Ikuti Tantangan ‘Direktur Mengajar’, Putra Asga Elevri Sempat Alami ‘Dejavu’

BOGOR (Suara Karya): Jelang peringatan Hari Guru Nasional, Ditjen Guru, Tenaga Kependidikan dan Pendidikan Guru (GTKPG), Kementerian Pendidikan Dasar dan Menengah (Kemdikdasmen) membuat tantangan kepada para pejabat eselonnya untuk mengajar di kelas, sebagai bentuk penghormatan dan apresiasi terhadap guru.

Tantangan tersebut diterima Direktur Guru Pendidikan Menengah dan Pendidikan Khusus (PMPK), Putra Asga Elevri dengan senang hati karena memiliki pengalaman mengajar di masa lalu. “Saat diri di depan kelas, bahkan saya sempat mengalami dejavu. Kembali ke era saya aktif mengajar di bimbel Primagama sekitar 10 tahun lalu,” kata pria asal Minang tersebut.

Meski latar belakang pendidikannya teknik kimia, pria yang akrab disapa Asga tersebut justru menyiapkan materi pembelajaran terkait mental health (kesehatan mental). Karena isu tersebut tengah hangat di kalangan pelajar.

Asga tidak menyangka, apa terjadi di kelas justru kebalikan dari ekspektasinya. “Isu kesehatan mental itu besar sebenarnya. Tapi di Bogor, tadi saya sama sekali tidak merasakan itu. Interaksi siswa sangat natural, antusias, mau mencoba, dan tidak takut salah,” ungkapnya.

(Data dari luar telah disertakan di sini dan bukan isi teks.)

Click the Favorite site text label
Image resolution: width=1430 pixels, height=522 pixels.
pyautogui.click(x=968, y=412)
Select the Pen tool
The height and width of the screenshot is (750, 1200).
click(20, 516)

Ia memberi siswa soal-soal berpikir kritis dengan tingkat kesulitan cukup tinggi. Yang mengejutkan, bukan hanya mereka mau mencoba, tapi mereka menikmati tantangannya. Dua soal terakhir yang diberikan bahkan dijawab benar, setelah mengalami beberapa kali perbaikan.

“Yang paling menarik itu bukan soal bisa menjawab atau tidak, tetapi mereka mau belajar dari kesalahan. Saya kasih beberapa petunjuk, dan akhirnya mereka bisa. Itulah proses belajar,” ujarnya.

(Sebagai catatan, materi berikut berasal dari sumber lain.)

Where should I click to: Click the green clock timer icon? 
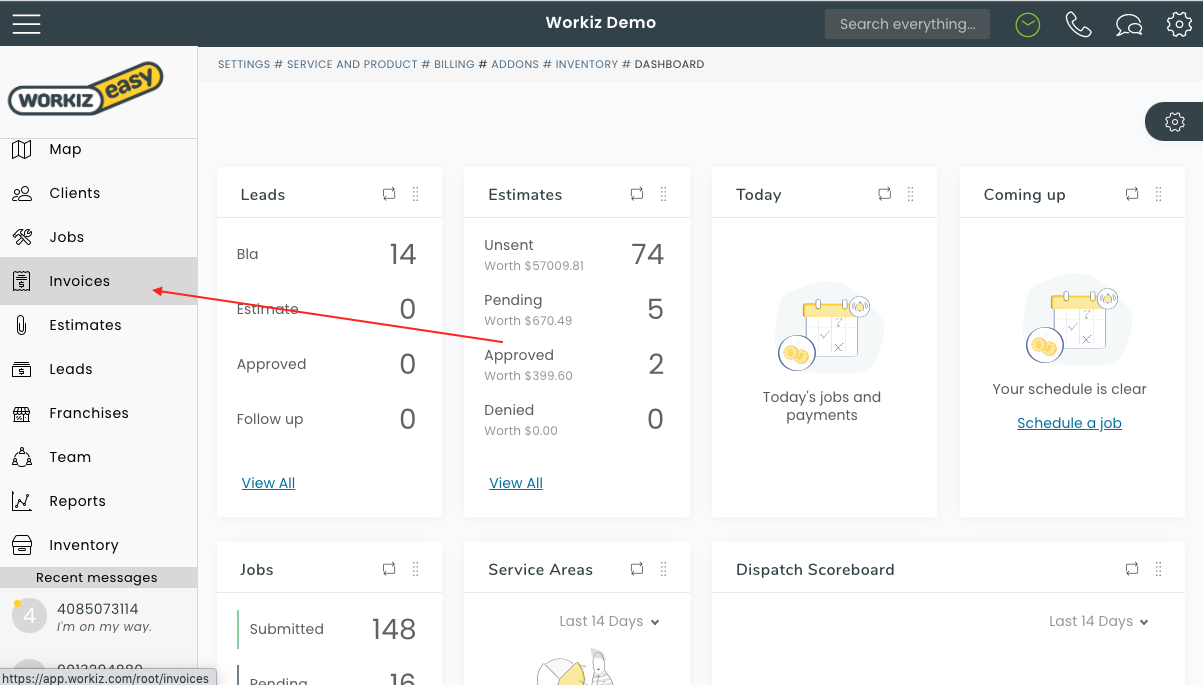click(1027, 24)
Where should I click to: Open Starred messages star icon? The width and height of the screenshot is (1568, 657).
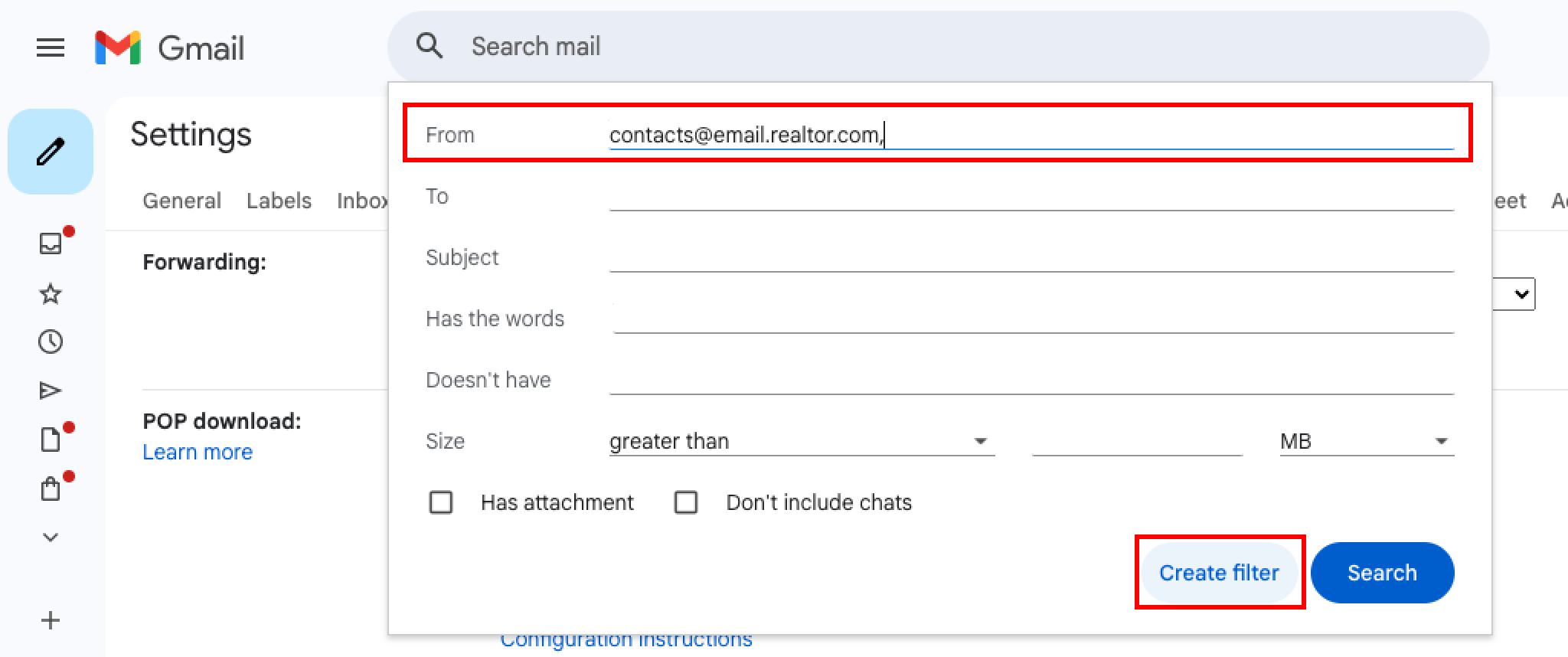point(51,293)
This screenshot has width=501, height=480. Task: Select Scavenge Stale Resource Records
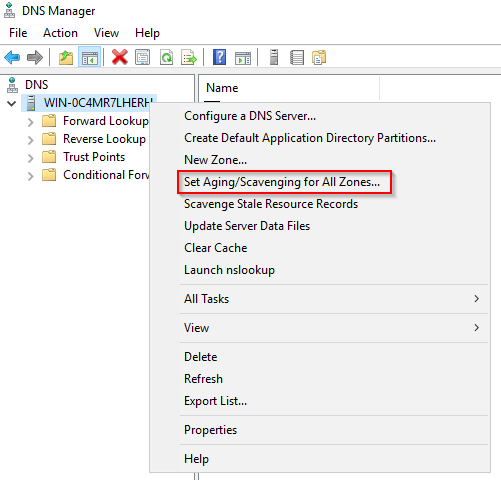point(271,204)
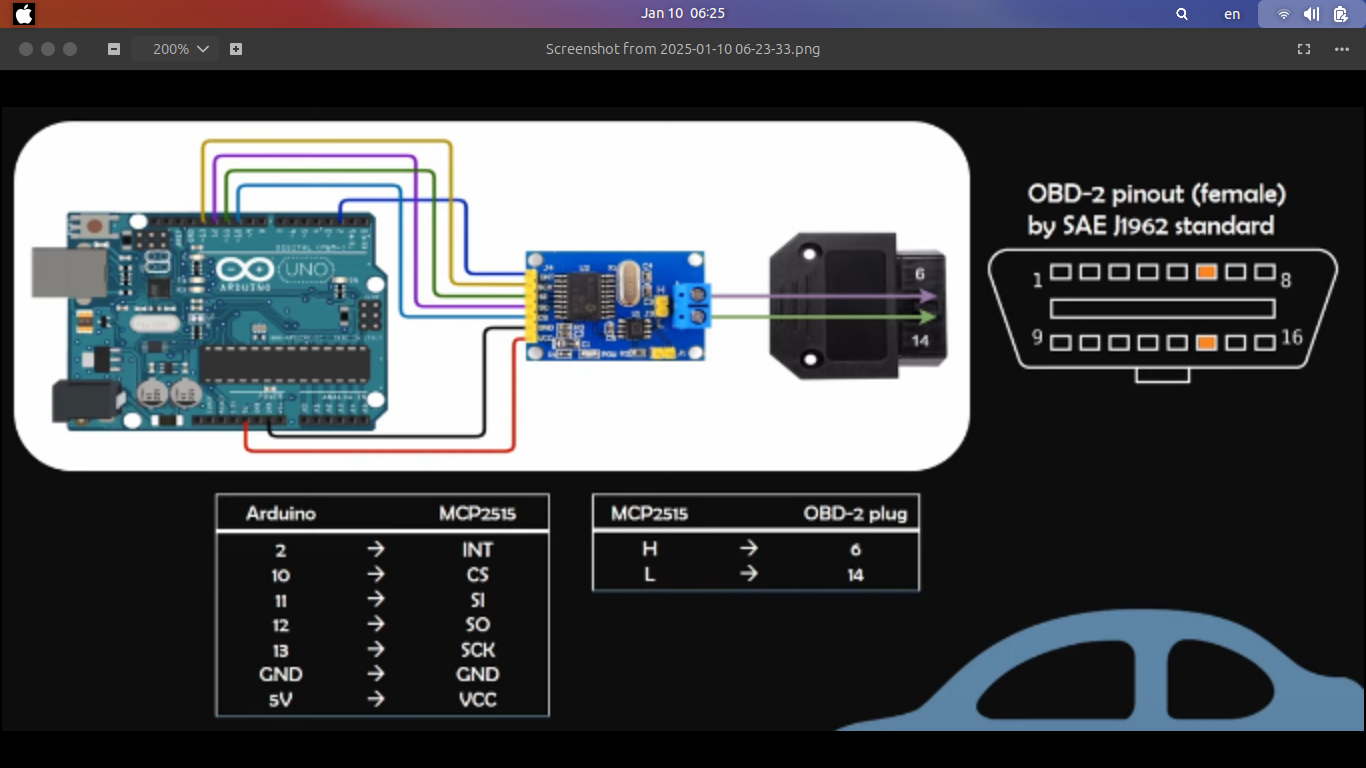The image size is (1366, 768).
Task: Click the zoom out minus button
Action: click(x=114, y=49)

Soal latar belakang pendidikannya,
Asga menyebut dirinya bagian dari Himasaju (Himpunan Mahasiswa Salah Jurusan). Ia memilih program studi kimia untuk memenuhi permintaan ayahnya, yang ingin anaknya kuliah di bidang eksakta.

“Meski tidak suka kimia, saya lulus dengan nilai yang baik. Begitupun saat ambil S2, lagi-lagi saya ambil kimia sebagai syarat agar mendapat restu ayah untuk menikah,” ucap Asga sambil tertawa lebar mengenang masa lalu.

Meski tidak begitu suka prodi kimia, Asga mengaku suka berada di kampus sebagai aktivis mahasiswa. Karena itu gayanya mengajar berbeda dari guru biasanya. Alih-alih menebar banyak teori, Asga malah banyak melontarkan beragam pertanyaan, yang mengajak siswa untuk berpikir kritis.

“Kebiasaan berpikir kritis inilah yang membantu saya di dunia kerja, ketika diminta atasan membuat regulasi dan kebijakan. Termasuk saat diminta Mendikdasmen Abdul Mu’ti untuk merumuskan materi 7 Jurus BK Hebat,” tuturnya.

Bagi Asga, pendidikan karakter bukan milik guru BK semata. Ia mendorong agar seluruh guru, apapun mata pelajarannya punya kemampuan memahami emosi anak, membangun resiliensi, dan menciptakan komunikasi yang utuh.

“Anak sekarang itu bukan pendengar yang baik, tapi peniru yang jenius,” kata Asga mengutip pernyataan Kak Seto. “Kalau kita hanya memberi nasihat, mereka nggak dengar. Tapi kalau kita beri contoh, beri ruang, beri empati, maka mereka tumbuh.”

Saat berdiri di depan siswa kelas X di SMAN 7 Bogor, Asga sebenarnya tidak sekadar mengajar. Ia menguji konsep-konsep yang selama ini ia dorong di tingkat nasional, mulai dari deep learning, coding berbasis KA, 7 Jurus BK Hebat. Semua ia coba padatkan dalam interaksi nyata, bukan hanya modul.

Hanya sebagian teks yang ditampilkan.